■ Assignment
Print only the lines below from the one with "Task: Click the Format Painter icon" to the one with "Click the Demo project badge icon", both included, exactly as they stand. Leave pictures out.

■ Dataset entries
• • •

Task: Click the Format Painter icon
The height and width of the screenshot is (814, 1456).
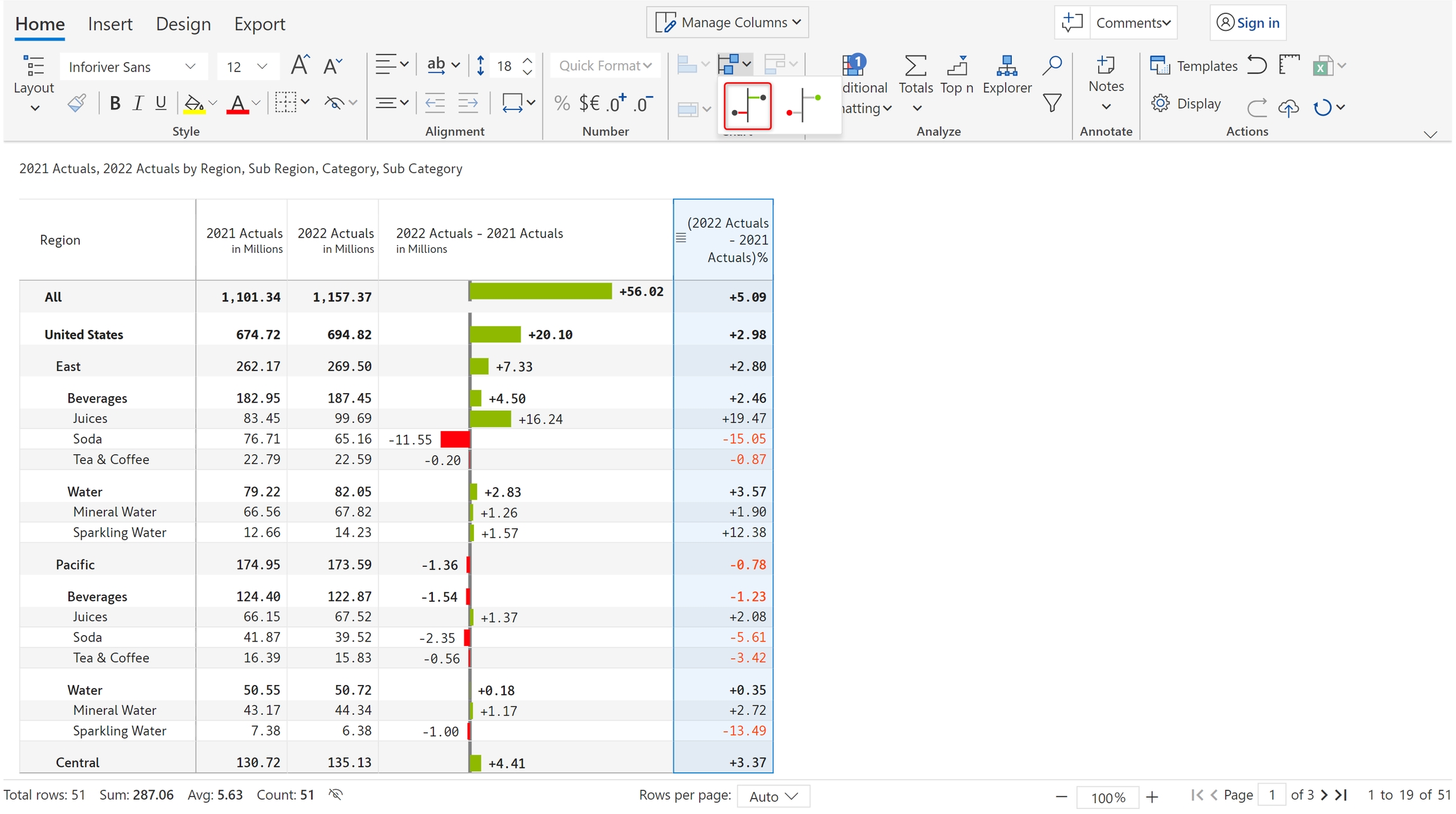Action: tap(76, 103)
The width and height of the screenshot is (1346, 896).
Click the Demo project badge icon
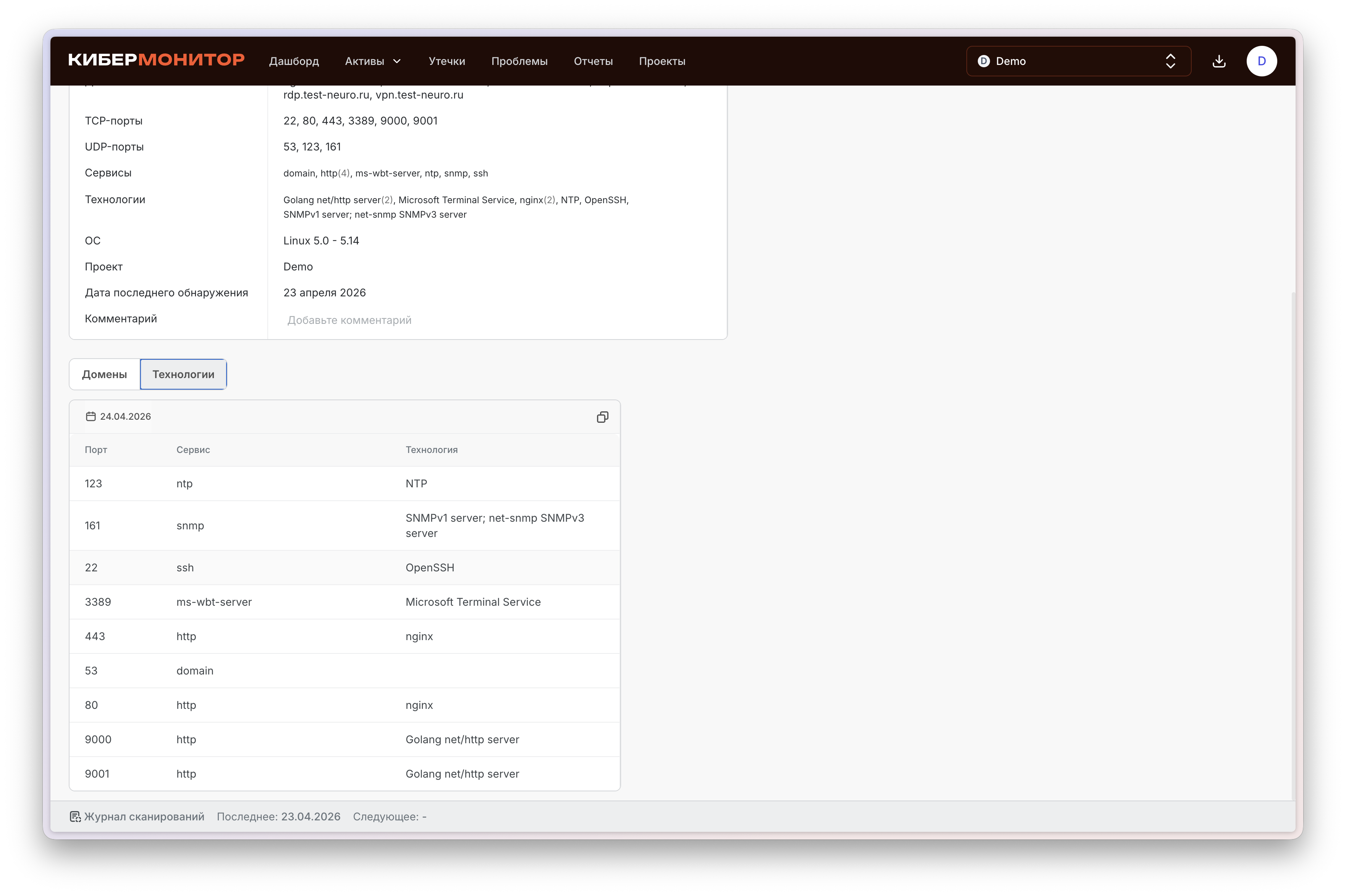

• • •

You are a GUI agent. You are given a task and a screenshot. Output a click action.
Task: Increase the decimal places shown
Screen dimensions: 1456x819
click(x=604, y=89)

• • •

■ Problem solution
Task: Click the Format Painter icon
The height and width of the screenshot is (814, 1456).
Action: tap(76, 103)
The width and height of the screenshot is (1346, 896).
Click the Demo project badge icon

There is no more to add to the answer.